Back

Solving 2D diffusion equation in Python

01/04/2020

The 2D diffusion equation is a very simple and fun equation to solve, from which we can generate quite pretty 2D plots with. In this post I go through a set of ideas that I accumulated over the years while I was studying similar problems. The post's idea is keep all this knowledge for myself if I ever need it again.
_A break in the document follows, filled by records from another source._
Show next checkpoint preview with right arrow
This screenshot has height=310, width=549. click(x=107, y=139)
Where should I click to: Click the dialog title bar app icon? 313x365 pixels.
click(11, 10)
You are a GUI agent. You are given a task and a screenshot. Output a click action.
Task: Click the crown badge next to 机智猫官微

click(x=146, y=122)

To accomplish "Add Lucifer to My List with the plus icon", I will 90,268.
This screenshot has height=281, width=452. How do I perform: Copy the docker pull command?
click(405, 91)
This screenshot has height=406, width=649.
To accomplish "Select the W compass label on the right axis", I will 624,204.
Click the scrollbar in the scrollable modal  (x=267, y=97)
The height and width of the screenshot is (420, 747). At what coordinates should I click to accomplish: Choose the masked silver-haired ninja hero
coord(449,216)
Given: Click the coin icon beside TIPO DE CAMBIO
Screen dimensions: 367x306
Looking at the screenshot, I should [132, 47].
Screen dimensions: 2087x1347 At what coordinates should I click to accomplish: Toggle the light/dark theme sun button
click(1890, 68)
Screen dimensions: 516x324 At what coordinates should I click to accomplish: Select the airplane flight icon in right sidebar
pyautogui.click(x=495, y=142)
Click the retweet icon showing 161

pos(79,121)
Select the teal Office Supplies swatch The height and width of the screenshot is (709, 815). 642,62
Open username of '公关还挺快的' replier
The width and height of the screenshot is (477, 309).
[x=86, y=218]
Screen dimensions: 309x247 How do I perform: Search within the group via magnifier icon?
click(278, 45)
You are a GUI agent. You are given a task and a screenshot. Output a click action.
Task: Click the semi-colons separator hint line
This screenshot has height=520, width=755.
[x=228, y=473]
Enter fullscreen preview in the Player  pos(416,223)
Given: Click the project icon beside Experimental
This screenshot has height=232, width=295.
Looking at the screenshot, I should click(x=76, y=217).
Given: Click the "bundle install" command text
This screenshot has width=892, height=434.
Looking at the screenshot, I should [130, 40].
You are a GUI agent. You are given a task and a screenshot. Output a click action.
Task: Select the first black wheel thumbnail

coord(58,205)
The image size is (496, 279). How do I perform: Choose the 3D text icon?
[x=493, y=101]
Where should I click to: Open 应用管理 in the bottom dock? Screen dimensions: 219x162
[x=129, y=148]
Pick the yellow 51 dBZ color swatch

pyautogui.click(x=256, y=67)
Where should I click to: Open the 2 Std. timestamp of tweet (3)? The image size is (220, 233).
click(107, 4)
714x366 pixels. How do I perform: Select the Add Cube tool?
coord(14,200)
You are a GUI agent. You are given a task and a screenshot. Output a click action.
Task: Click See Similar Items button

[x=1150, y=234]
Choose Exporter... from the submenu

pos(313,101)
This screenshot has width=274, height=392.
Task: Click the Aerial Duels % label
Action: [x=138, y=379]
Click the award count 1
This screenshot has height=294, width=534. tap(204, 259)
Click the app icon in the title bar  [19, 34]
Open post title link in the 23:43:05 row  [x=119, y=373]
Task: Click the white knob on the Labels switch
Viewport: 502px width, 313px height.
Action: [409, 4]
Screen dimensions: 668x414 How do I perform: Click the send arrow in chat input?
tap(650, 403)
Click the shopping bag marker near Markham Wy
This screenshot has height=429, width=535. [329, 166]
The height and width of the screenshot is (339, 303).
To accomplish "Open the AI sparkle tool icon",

A short version of the differential equation can be expressed as \[ \dot{f} = c \nabla^2 f + s \] and we want to find a function of space and time \( f(X, t) \) that satisfies the equation above. \( c \) is a constant and \( s(X, t) \) is a "source term". Assuming a bidimensional domain, and using a finite differences discretization scheme for time and space, with an equally spaced mesh of same size on both \( x \) and \( y \), which will be called just \( \Delta a \), the equation can be rewritten as follows. \[ \frac{f^{x,y} - f_o^{x,y}}{\Delta t} = c \Bigg{[} \frac{f^{x+1,y} - 2 f^{x,y} + f^{x-1,y}}{\Delta a^2} + \frac{f^{x,y+1} - 2 f^{x,y} + f^{x,y+1}}{\Delta a^2} \Bigg{]} + s^{x,y} \] This generates the set of linear equations, for each element \( f^{x, y} \): \[ [\Delta a^2 + 4 c \Delta t]f^{x,y} c \Delta t f^{x+1, y} c \Delta t f^{x-1, y} c \Delta t f^{x, y+1} c \Delta t f^{x, y-1} = \Delta a^2 f_o^{x, y} + \Delta a^2 \Delta t s^{x, y} \] Which can be written as a linear system \( Ax = b \) with \( N \times N \) equations, where \( N \) is the number of elements in the discretized domain, \( A \) is a matrix of coefficients, \( x \) are the unknown and \( b \) is a vector of known values, dependent on previous time and the source term. \[ \begin{bmatrix} \Delta a^2 + 4 c \Delta t & c \Delta t & 0 & ...\\ c \Delta t & \Delta a^2 + 4 c & c \Delta t & ...\\ 0 & c \Delta t & \Delta a^2 + 4 c & ...\\ 0 & 0 & c \Delta t & \ddots \end{bmatrix} \begin{bmatrix} f^{0,0}\\ f^{1,0}\\ f^{2,0}\\ \vdots \end{bmatrix} = \begin{bmatrix} \Delta a^2 f_o^{0,0} + \Delta a^2 \Delta t \ s^{0, 0}\\ \Delta a^2 f_o^{1,0} + \Delta a^2 \Delta t \ s^{1, 0}\\ \Delta a^2 f_o^{2,0} + \Delta a^2 \Delta t \ s^{2, 0}\\ \vdots \end{bmatrix} \] For the boundary conditions, a simplification will be made in such a way that the values are assumed to be known and equal to zero.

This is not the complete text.